My dad? He didn’t really get it. He had to learn from his girlfriend because he sure as fuck didn’t listen to me when I explained it.
And he’d constantly ask about it, which didn’t bother me too much because I figured he was still confused.
Then he started to dead name me.
MY ENTIRE LIFE, I was ALWAYS referred to with a gender neutral nickname. NEVER my first because I never liked my name. I hated it. I used to be called Nikki, now I just go by Nick or Nicholas :) Cause I love that name.
HE.
In front of his LGBTQ+ friendly girlfriend.

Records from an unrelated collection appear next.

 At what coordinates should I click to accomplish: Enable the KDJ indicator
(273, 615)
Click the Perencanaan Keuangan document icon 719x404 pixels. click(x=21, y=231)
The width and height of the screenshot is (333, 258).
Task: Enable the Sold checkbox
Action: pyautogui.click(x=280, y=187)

referred to me with my FULL NAME.
And he did this TWICE.
I was too afraid to confront him, but his gf sure as fuck wasn’t. She was PISSED.
She put an end to that.
But things got worse after I sought out therapy to see if I qualified for HRT, Hormone Replacement Therapy.
And I did.
My dad only got more angry when he saw the letter from my therapist saying I had Gender Dysphoria and that he recommend I take HRT.
He would, from then on,, badger me about my clothes, claiming it’s what 12 year old boys wear.
Despite I paid the internet bill AND his cable bill, he’d get after me for unwinding by playing games.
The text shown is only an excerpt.